Extremadura blinda sus dehesas y suelos productivos frente a la expansión de las grandes plantas fotovoltaicas
El Diario Oficial de Extremadura (DOE) ha publicado este jueves una resolución por la que da publicidad al nuevo mapa de zonas prioritarias para el desarrollo de proyectos de energía solar fotovoltaica en la región, que incorpora como novedad el valor productivo de los suelos y la protección de las dehesas.
La resolución tiene un doble objetivo. El primero es ofrecer mayor seguridad jurídica a asociaciones de productores y operadores interesados en promover nuevas instalaciones solares y facilitar la toma de decisiones a las administraciones públicas y al personal evaluador; y el segundo, garantizar que el despliegue de esta energía sea sostenible ambientalmente y respetuoso con los cultivos de mayor potencial socioeconómico y las dehesas.
El documento se enmarca en la aplicación de la Directiva 2023/2413 del Parlamento Europeo y del Consejo, que fija nuevos objetivos para los estados miembros en materia de energías renovables, entre ellos que la cuota procedente de fuentes renovables alcance al menos el 42,5 % del consumo final bruto de energía de la Unión en 2030, con el propósito de llegar al 45 %, y que se establezca un objetivo indicativo del 5 % para tecnologías innovadoras de nueva capacidad instalada.
La Junta defiende que Extremadura ha experimentado en los últimos años una “rápida y robusta” contribución a la transición energética en España, especialmente en generación solar fotovoltaica, impulsada por el elevado recurso solar de la región. No obstante, advierte de que estas instalaciones requieren amplias superficies de terreno, “lo que hace necesario planificar su implantación para minimizar impactos sobre ecosistemas, biodiversidad y actividades agrícolas tradicionales”.

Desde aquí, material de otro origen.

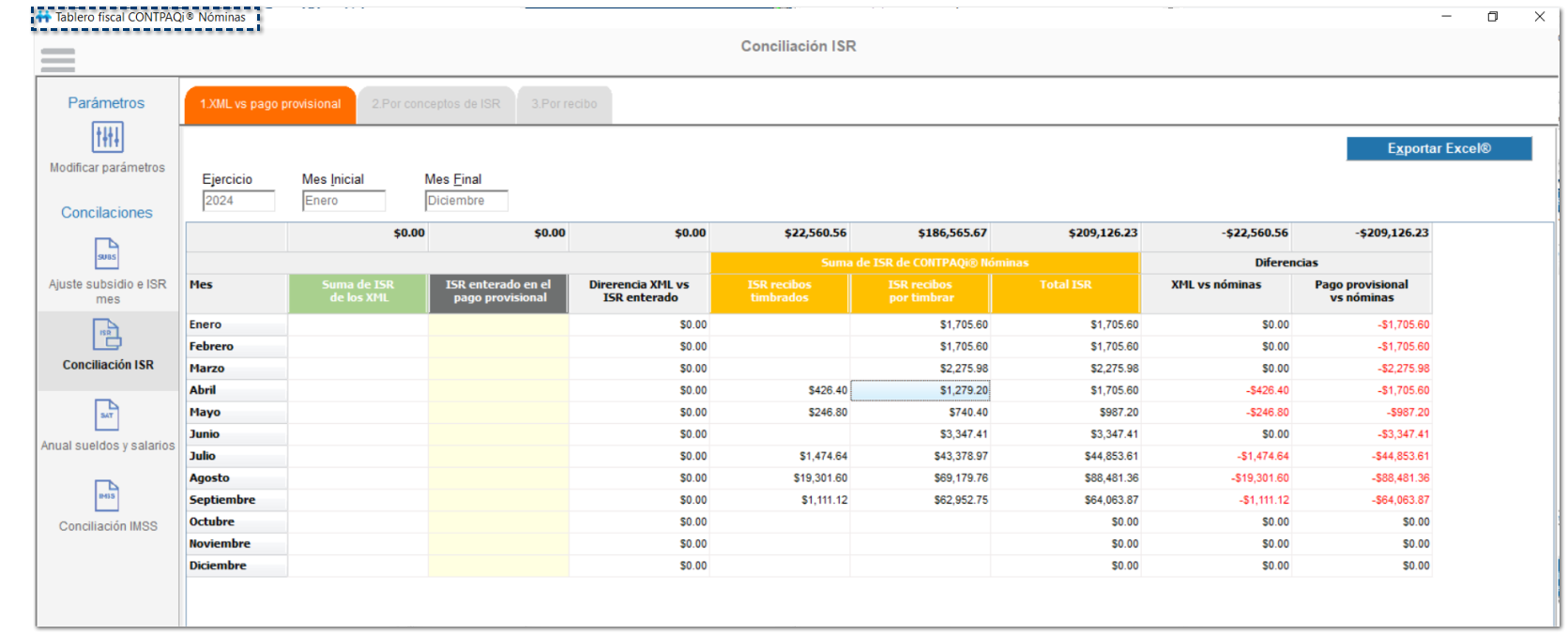Screen dimensions: 1568x635
Task: Open the Mes Final Diciembre field
Action: coord(466,201)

En este contexto, señala que los proyectos fotovoltaicos han competido en cierta medida con el sector agrario por el uso del suelo, especialmente en cultivos leñosos como olivar, vid y frutales, así como en dehesas y tierras arables de gran productividad.
Como antecedente, la resolución recuerda que el Decreto 141/2021 reguló los usos compatibles con el regadío en zonas declaradas de interés general y declaró no compatibles con este, en especial, los aprovechamientos de energías renovables destinados a la producción de electricidad, salvo determinadas instalaciones de autoconsumo vinculadas a comunidades de regantes o regantes individuales para reducir costes energéticos.

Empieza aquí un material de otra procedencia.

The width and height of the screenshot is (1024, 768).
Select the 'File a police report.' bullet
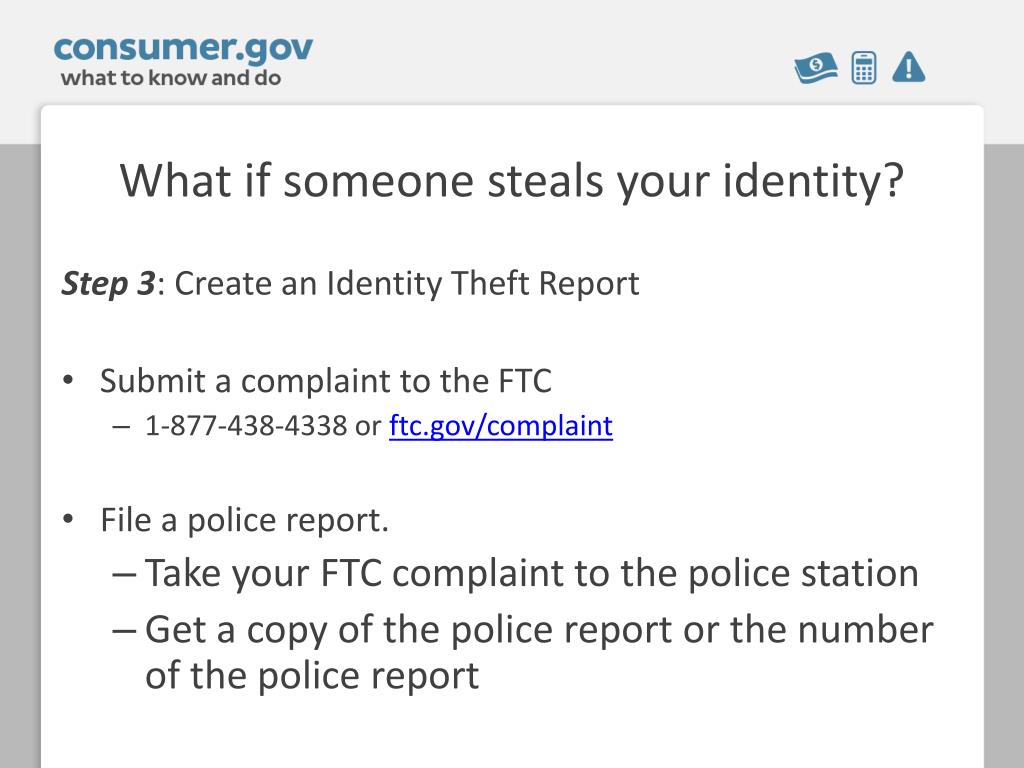click(x=244, y=520)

Hasta ahora, la comunidad autónoma contaba con mapas de capacidad de acogida estructurados en cinco niveles (muy baja, baja, media, alta y muy alta), elaborados a partir de nueve factores ambientales, entre ellos pendiente, hidrología, espacios protegidos, Red Natura 2000, paisaje, flora protegida, hábitats, especies de fauna amenazada y yacimientos de patrimonio, además de la distancia a subestaciones con capacidad de evacuación.
La nueva resolución actualiza esos criterios e incorpora como factor adicional el valor agronómico del suelo y las áreas de dehesa, con el fin de proteger los cultivos de mayor potencial socioeconómico y compatibilizar el avance de la energía solar con la economía agraria y la fijación de población en el medio rural.
Así, se consideran zonas prioritarias para el desarrollo de nuevos proyectos las incluidas en las categorías de 'Alta' y 'Muy Alta Capacidad de Acogida', identificadas en el plano anexo a la resolución, que parte de los mapas previos y añade los nuevos criterios productivos.
No obstante, la catalogación como zona de alta o muy alta capacidad no exime a los promotores de cumplir el trámite ambiental vigente, hasta que se realice la evaluación ambiental estratégica que determine si puede prescindirse de este requisito en las futuras zonas de aceleración, actualmente en estudio.
Además, deberán atender al resto de autorizaciones o limitaciones sectoriales que procedan, si bien la ubicación en estas áreas preferentes facilitará su tramitación.